In the wake of a very unusual G7 meeting in Sicily, the world is rife with speculation that President Trump may back out of the Paris Climate Accords that were signed under Barack Obama. At this point nothing is certain, though there are reports from unconfirmed sources that place the real possibility of a Paris exit on the table this week. Trump made no comment on the likelihood of his policy action publicly, but with what is at stake, he is leaving a very important issue floating in the ether.

A global impact

The Paris Accords were designed to help some of the poorest nations on earth cope with the mayhem that is beginning to affect low-lying areas around the planet.

Not only would an exit by the United States mean the end of funding to programs that help poor nations cope, but it would also mean that the US would no longer have to cut emissions.

“Four years of the Trump administration may have only modest consequences, but eight years of bad policy would probably wreck the world’s chances of keeping warming below the international target of 2 degrees Celsius,” Professor Michael Oppenheimer of Princeton University told Bloomberg via email, adding that, “The odds of our avoiding the climate-danger zone would fade to zero.”

Trump's blindspot

It is no surprise that German Prime Minister Angela Merkel has been outspoken in her public appearances since the G7 meeting, saying publicly that, "The era in which we could fully rely on others is over to some extent."

While Ms.

Merkel's comments may be inspired by an election year in Germany, the split that seems to be developing between the US and traditional allies in Europe bears watching. Organizations like NATO hang in the balance, and the post-WW2 world order looks more frail all the time.

Unintended consequences

While Trump doesn't seem to mind playing fast and loose in global politics, his actions may have ramifications beyond his present mindset.
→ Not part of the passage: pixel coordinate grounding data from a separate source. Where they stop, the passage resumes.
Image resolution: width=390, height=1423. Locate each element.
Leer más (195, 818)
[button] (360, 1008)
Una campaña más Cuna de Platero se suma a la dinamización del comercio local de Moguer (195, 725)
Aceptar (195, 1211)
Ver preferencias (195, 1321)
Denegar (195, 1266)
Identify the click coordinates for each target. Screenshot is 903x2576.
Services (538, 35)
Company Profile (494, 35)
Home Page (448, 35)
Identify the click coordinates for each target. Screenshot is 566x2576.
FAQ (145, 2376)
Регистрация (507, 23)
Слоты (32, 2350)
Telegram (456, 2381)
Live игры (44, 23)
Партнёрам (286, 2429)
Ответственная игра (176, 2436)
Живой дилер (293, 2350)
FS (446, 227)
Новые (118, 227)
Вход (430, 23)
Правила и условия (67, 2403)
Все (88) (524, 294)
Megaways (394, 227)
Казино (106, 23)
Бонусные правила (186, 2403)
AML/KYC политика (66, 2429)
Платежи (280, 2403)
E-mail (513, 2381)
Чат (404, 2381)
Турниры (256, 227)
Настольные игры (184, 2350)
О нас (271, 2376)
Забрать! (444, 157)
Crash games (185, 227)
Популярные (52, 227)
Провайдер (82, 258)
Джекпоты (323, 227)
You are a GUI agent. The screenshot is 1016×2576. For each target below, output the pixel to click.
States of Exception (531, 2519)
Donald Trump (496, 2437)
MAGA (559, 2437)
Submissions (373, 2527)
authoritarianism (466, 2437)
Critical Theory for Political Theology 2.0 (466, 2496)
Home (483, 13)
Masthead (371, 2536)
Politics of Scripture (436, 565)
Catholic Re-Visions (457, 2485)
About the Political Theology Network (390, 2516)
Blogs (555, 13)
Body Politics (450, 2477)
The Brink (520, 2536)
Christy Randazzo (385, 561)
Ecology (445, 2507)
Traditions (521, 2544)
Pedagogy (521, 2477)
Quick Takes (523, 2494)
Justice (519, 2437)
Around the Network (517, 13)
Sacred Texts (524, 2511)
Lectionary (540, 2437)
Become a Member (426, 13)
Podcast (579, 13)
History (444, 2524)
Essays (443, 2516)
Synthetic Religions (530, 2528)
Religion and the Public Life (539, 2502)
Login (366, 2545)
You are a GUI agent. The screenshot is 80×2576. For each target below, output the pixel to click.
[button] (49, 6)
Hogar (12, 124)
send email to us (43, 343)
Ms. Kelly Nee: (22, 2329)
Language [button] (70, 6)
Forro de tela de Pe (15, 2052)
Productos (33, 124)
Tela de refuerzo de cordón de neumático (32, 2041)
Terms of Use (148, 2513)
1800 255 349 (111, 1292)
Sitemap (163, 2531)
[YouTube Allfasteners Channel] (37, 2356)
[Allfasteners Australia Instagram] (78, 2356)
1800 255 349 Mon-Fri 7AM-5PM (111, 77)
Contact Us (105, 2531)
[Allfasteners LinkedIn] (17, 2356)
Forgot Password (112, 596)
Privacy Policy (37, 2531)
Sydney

The US relies on NATO member states to project power in Eurasia, and with the fraying alliances, future transatlantic cooperation is being called into question across the board.

It will be interesting to see what President Trump decides to do in regard to The Paris Accords, but it would seem that at this point, there are already actions underway in Europe. If these divisions continue to widen, there is no telling where the next major fissure will appear in the once stable fabric of the old world order.